Пример 8: Исследования in vivo для определения воздействия аплидина в сочетании с другим стандартным средством в ксенотрансплантатах миеломы.
Целью этого исследования являлась оценка противоопухолевой активности аплидина при введении в сочетании с бортезомибом против имплантированных подкожно самцам мышей SCID клеток миеломы человека RPMI 8226.
Животных содержали в микроизолирующих клетках, до пяти на клетку с 12-часовым циклом свет/темнота. В течение одной недели до эксперимента самцов мышей SCID в возрасте шести недель акклиматизировали в лабораториях.
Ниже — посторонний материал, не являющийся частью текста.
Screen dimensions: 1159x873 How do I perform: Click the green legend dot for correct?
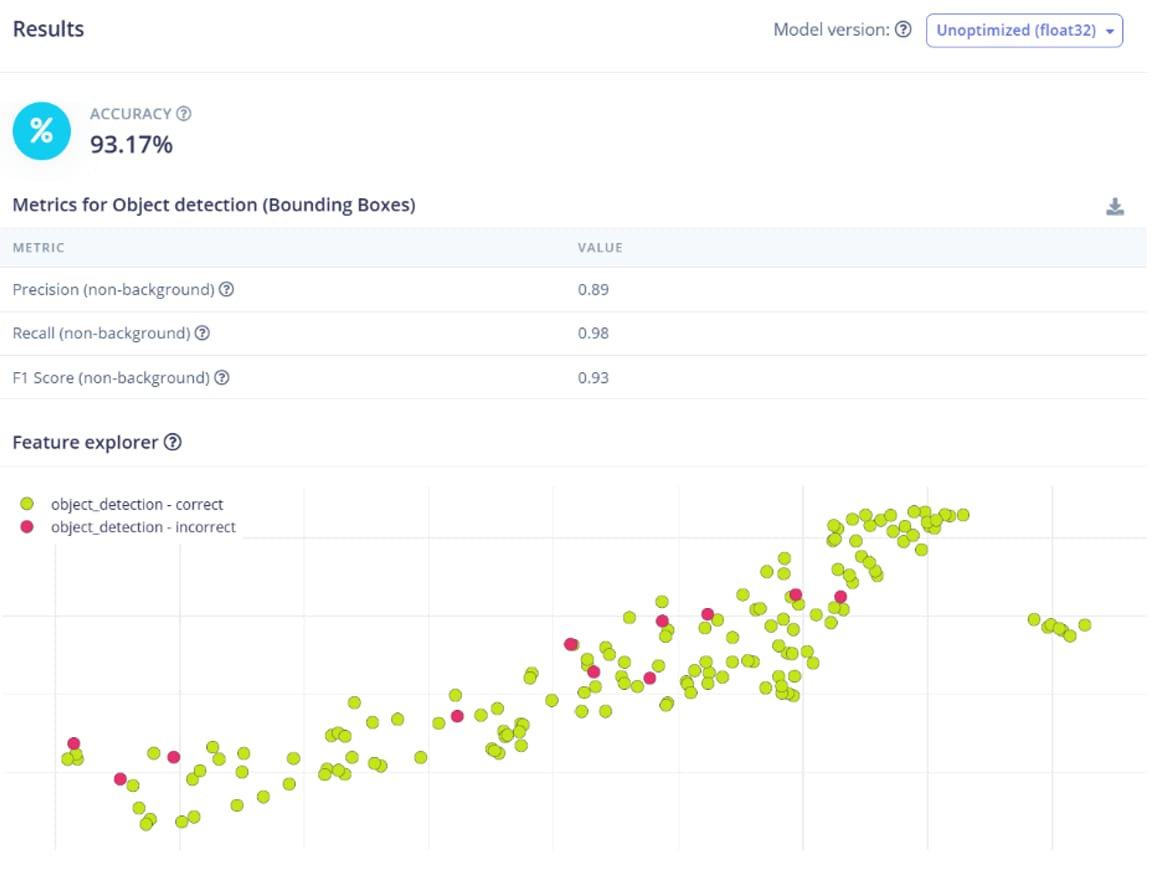[28, 504]
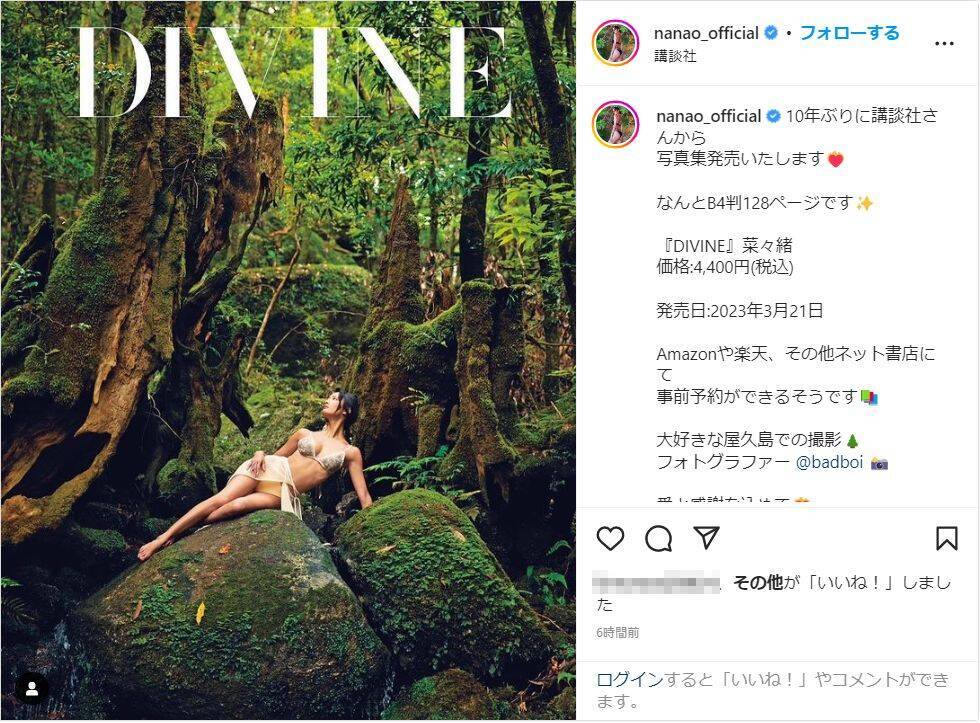Click the DIVINE cover photo

[x=288, y=360]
Каждой мыши п/к рядом с правым боком инокулировали клетки миеломы человека RPMI 8226 из клеточной культуры in vitro с применением иглы калибра 23. Каждая мышь получала 2×107 клеток, ресуспендированных 0,2 мл Matrigel®. Клетки миеломы человека RPMI 8226 исходно приобретали в ATCC (номер ATCC: CCL-155). Пробирку с замороженными клетками миеломы человека RPMI 8226 оттаивали и культивировали в среде RPMI 1640, содержащей высокую концентрацию глюкозы (4500 мг/л), бикарбонат натрия (1500 мг/мл), 2 мМ L-глутамин, 10 мМ Hepes, 1 мМ пируват натрия и 10% эмбриональную телячью сыворотку (полная среда) и растили в инкубаторе с +37°C во влажной атмосфере с 5% CO2 до получения необходимого для инокуляции мышам количества клеток. Клетки собирали через четыре пассажа в культуре. Клетки забирали из матрасов, помещали в 50-мл центрифужные пробирки и центрифугировали при 1000 об/мин в течение 10 минут в центрифуге с охлаждением. Клеточный осадок ресуспендировали в свежей полной среде. Количество и жизнеспособность клеток определяли с применением счетчика и анализатора жизнеспособности клеток Beckman Coulter VI CELL XR. Клеточную суспензию центрифугировали и клеточный осадок ресуспендировали в Matrigel® при клеточной плотности 1,0×108 клеток/мл и помещали на сухой лед. Конечная концентрация Matrigel® в клеточной суспензии составляла 78,3%. На сутки сбора клеток жизнеспособность клеток составляла 89,3%.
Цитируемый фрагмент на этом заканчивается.